Ma compagne était choquée, elle pleurait. Visiblement notre agression n’avait aucune importance ! Il lui a répondu brusquement, qu’elle pouvait penser ce qu’elle voulait, « que ça ne l’empêcherait pas de dormir ». Et, la femme gendarme au volant m’a regardé un peu dans le genre : « Je ne peux rien faire non plus ».

Nous avons donc finalement repris notre véhicule pour rentrer, dans un état totalement dépité, après cette nuit de violences et une matinée toute aussi affreuse. Nous avons rapidement tout rangé dans des sacs poubelles… mais déjà, la gendarmerie revenait avec « le prévenu ».
Laure a tenté de gagner un peu de temps, mais ils lui ont encore répondu qu’ils avait déjà fait le taxi et que ce n’était pas dans leurs fonctions de jouer les gardes du corps.
Nous avons été contraintes de garder le portail fermé par sécurité, quelques minutes de plus pour finir et nous sommes parties.
Nous avons ensuite récupéré la mère de ma compagne, qui nous attendait un peu plus loin, et pris la route pour des lieux plus sains.

Laure m’a confié sur le trajet que le père de Nathalie lui avait expliqué qu’il n’aimait pas « les gens comme nous ». Et, qu’à la gare, il se demandait déjà « c’est quoi ces machins là ?! Il était persuadé que nous allions lui piquer son argent ou sa voiture… ».

On devient des monstres aux yeux de ses parents dès lors que notre sexualité éclot ? Les gènes n’ont pourtant pas changé entre temps !

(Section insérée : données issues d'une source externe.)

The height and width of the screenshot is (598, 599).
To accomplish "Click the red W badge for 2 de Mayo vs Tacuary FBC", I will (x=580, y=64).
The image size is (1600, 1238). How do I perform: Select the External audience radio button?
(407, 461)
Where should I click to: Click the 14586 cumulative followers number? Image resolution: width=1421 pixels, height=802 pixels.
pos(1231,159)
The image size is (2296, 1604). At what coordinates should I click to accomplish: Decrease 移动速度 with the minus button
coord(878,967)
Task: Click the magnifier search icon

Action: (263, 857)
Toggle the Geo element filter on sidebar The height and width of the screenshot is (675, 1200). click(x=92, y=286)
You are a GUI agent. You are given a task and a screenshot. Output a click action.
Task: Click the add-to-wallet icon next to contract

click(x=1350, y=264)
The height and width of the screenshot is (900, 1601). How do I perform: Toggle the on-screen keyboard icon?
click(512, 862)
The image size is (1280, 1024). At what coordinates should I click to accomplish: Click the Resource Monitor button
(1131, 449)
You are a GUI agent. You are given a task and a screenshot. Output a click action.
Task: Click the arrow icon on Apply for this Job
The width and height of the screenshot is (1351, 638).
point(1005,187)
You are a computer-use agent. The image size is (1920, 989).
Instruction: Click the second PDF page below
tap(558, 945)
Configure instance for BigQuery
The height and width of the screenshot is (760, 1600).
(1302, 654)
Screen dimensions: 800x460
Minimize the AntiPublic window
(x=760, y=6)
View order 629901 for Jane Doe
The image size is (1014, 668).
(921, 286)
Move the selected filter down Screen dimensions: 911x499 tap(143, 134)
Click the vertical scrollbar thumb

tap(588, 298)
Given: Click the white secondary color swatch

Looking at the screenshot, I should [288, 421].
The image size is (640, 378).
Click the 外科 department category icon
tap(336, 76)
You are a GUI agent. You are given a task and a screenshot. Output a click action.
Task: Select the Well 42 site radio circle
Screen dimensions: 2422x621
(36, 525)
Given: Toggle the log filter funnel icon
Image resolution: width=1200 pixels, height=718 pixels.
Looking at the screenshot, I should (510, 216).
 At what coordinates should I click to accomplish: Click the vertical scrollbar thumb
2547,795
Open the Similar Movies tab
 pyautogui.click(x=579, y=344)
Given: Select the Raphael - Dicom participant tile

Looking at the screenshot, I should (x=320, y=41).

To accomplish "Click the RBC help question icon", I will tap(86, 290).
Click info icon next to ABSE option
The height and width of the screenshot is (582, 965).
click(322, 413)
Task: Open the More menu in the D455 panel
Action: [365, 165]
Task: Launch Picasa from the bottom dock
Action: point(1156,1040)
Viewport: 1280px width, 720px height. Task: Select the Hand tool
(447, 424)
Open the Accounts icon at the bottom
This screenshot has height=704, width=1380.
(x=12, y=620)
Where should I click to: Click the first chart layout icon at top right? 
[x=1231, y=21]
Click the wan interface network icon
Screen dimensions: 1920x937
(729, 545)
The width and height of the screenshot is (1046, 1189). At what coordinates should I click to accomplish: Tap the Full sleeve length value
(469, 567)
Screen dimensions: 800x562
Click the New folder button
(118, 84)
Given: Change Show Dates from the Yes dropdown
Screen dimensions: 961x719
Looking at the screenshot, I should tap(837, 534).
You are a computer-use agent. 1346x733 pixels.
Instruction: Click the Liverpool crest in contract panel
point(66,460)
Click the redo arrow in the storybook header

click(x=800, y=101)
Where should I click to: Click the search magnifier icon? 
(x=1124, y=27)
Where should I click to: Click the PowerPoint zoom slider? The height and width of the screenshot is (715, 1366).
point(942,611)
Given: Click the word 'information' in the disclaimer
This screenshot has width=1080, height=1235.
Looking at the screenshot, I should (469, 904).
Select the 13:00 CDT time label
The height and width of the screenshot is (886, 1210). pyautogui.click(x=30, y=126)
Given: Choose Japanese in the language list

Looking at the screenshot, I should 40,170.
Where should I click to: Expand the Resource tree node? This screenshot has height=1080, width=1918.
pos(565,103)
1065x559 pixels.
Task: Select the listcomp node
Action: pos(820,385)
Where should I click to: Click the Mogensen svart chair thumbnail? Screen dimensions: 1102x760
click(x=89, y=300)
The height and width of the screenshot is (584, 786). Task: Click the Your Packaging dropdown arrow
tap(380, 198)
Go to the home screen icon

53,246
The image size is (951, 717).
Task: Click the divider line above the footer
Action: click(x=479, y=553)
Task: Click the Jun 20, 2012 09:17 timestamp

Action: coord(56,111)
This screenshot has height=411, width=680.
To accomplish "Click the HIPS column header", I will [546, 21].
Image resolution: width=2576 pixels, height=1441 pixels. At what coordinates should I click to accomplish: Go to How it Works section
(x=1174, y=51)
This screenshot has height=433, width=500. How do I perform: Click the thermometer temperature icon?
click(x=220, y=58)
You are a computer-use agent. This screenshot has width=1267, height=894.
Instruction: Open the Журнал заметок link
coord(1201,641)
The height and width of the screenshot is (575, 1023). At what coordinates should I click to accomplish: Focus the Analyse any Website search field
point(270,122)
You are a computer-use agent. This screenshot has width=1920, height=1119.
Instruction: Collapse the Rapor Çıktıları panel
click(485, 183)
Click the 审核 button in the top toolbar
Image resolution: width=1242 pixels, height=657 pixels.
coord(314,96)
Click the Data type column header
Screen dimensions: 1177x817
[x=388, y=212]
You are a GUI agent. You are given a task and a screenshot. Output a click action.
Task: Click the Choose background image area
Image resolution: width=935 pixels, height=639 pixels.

Nathalie et Caroline sont depuis en sécurité et la petite va bien, « c’est le principal. Ma compagne est évidemment très affectée psychologiquement, mais physiquement, elle se remet. Même s’il faudra du temps et qu’elle prend des anti douleurs. Elle ne peut pas non plus se nourrir normalement. Nous irons chez le dentiste dès notre arrivée à Paris.
La maman de Nathalie est toute aussi choquée et « se sent vide ». Sa vie va changer.
Et, Laure est triste. Elle avait déjà personnellement traversé ce genre de violence avec un ex mari. Elle en a même gardé des séquelles.
Quant à moi, j’ai toujours mal à l’épaule, mais je suis surtout épuisée. J’ai demandé à mon patron quelques jours pour me remettre. Heureusement, il est gay, militant et nous soutient totalement. Tout le monde autour de nous d’ailleurs. Et, mes parents m’ont appelée dès qu’ils ont su. Nous sommes encore dedans. Le contre coup arrivera ensuite… ».

Nous avons contacté nos partenaires de l’association Flag !, très engagée dans l’amélioration de l’accueil des victimes LGBT, et qui intervient régulièrement dans les écoles de gendarmerie et de police pour sensibiliser les militaires et fonctionnaires à ces questions et traitements judiciaires, pour les prévenir. Et nous vous tiendrons rapidement au courant de la suite de cette affaire.

Terrence Katchadourian

(Nathalie, Caroline, Laure et « R » sont des prénoms d’emprunt.)